The URA also provides for, among other things, commitments to demand side
management initiatives and renewables, low income customer protections and
performance based regulation for electric distribution companies. Under
performance based regulation, rates are set for a specified period - two years,
under the URA - during which the utility is encouraged to manage its costs
prudently to earn a premium profit while being penalized for not achieving
specific agreed-upon regulated performance objectives. Utility returns, or
earnings, would be subject to a guaranteed floor of 6% and a ceiling of
approximately 12% for Blackstone and Newport. Utilities which manage well
can keep some of their savings; those that manage poorly are penalized by lower
earnings and/or pre-determined penalty charges.
The implementation of the URA will require approvals from applicable
regulatory agencies, including FERC, the RIPUC, and the SEC. EUA believes that
the URA settles much of the uncertainty regarding "stranded cost" recovery
related to serving the customers of Blackstone and Newport.
In February 1997, Blackstone , Newport and Montaup reached a settlement
with the RIDPUC and the Rhode Island Attorney General. The settlement, to be
formally submitted to the RIPUC in March 1997, complies with the URA and is
similar in many respects to the settlement negotiated in Massachusetts,
described below, including an immediate 10% rate reduction and the filing of a
plan to divest all of Montaup's generating assets.
Massachusetts Restructuring Settlement:
On December 23, 1996, Eastern Edison and Montaup Electric reached an
agreement in principle with the Attorney General of Massachusetts and the
Massachusetts Division of Energy Resources on a plan which would allow retail
customers to choose their supplier of electricity in 1998 and provide Eastern
Edison and Montaup full recovery of "stranded costs," which are prudently
incurred embedded costs they would have been entitled to recover but cannot
because of competitive market pressures. A formal plan is expected to be filed
for approval with the MDPU in March of 1997.
The agreement envisions that all of Eastern Edison's customers will have
the ability to choose an alternative supplier of electricity beginning on
January 1, 1998. Until a customer chooses an alternative supplier, that
customer would receive "Standard Offer" service which would be priced to
guarantee that customer at least a ten percent savings from today's electricity
prices. Eastern Edison would be required to arrange for "Standard Offer"
service and would purchase power for "Standard Offer" service from suppliers
through a competitive bidding process. The agreement is also designed
to achieve full divestiture of Montaup's generating assets via implementation
of a plan, to be submitted to the MDPU by July 1, 1997, that would require (1)
separation by Montaup of its generating and transmission businesses and (2)
full market valuation and sale of all generating assets through an auction or
equivalent process, to be conducted by an independent third party.
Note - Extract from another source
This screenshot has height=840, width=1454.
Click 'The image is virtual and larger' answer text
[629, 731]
Upon the commencement of retail choice in Massachusetts, Montaup's
wholesale contract with Eastern Edison would be terminated. In return, the
cost of Montaup's above market, embedded generation commitments to serve
Eastern Edison's customers would be recovered, with a return, through a non-
bypassable transition access charge to all Eastern Edison customers. The
transition access charge would be reduced by the fair market value of Montaup's
generating assets as determined by selling, spinning off, or otherwise
disposing of such generating facilities.
Embedded costs associated with generating plants and regulatory assets
would be recovered, with a return, over a period of 12 years, with an initial
return on equity of 8.92 percent. Purchased power contracts and nuclear
decommissioning costs would be recovered as incurred over the life of
those obligations, a period expected to extend beyond 12 years. The initial
transition access charge would be set at 3.04 cents per kWh through December
31, 2000, and is expected to decline thereafter. As the transition access
charge declines during the twelve-year transition period, Montaup would earn
mitigation incentives in the form of additional cash revenues which would
effectively increase its return on equity above the initial 8.92 percent.
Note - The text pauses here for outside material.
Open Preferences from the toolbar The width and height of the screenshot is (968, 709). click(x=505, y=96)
The agreement also establishes performance-based regulation for Eastern
Edison. Under the agreement, Eastern Edison's distribution rates would be
frozen until December 31, 2000. Subsequent to the commencement of retail
choice, Eastern Edison's annual return on equity would be subject to a floor of
6 percent and a ceiling of 11.75 percent. If Eastern Edison's return on equity
so calculated is below 6 percent, it would be authorized to increase its rates
to provide sufficient revenues to increase Eastern Edison's return on equity to
6 percent. If Eastern Edison's calculated return is above 11 percent, it would
be required to reduce its rates by an amount necessary to reduce its calculated
return on equity between 11 and 12.5 percent by 50 percent and the earnings
above 12.5 percent by 100 percent. No adjustment would be made if the
calculated return on equity falls between 6 percent and 11 percent.
In addition to MDPU approval of the formal plan, implementation of the
plan is also subject to the approval of FERC. Any disposition of generation
assets would also require the approval of the SEC under the 1935 Act.
While removing much of the uncertainty about how EUA will be impacted by
Electric Utility Restructuring, the agreements, if approved, are expected to
have an estimated negative impact on EUA System earnings in 1998 of between 10%
to 12%.
Other:
Historically, electric rates have been designed to recover a utility's
full costs of providing electric service including recovery of investment in
plant assets, known as cost-of-service rate making. Also, in a regulated
environment, electric utilities are subject to certain accounting rules that
are not applicable to other industries. These accounting rules allow regulated
companies, in appropriate circumstances, to establish regulatory assets and
liabilities, which defer the current financial impact of certain costs that are
expected to be recovered in future rates. The SEC has raised issues concerning
the continued applicability of these standards with certain other electric
utilities in other states facing restructuring. EUA believes that its Core
Electric operations continue to meet the criteria established in these
accounting standards.
However, the potential exists that the final outcome of state and federal
agency determinations could result in EUA no longer meeting the criteria of
certain accounting standards which could trigger the discontinuance of
Statement of Financial Accounting Standards No. 71, "Accounting for the
Effects of Certain Types of Regulation" (FAS71). Should it be required to
discontinue the application of FAS71, EUA would be required to take an
immediate write down of the affected assets in accordance with FAS101,
"Accounting for the Discontinuation of Application of FAS71."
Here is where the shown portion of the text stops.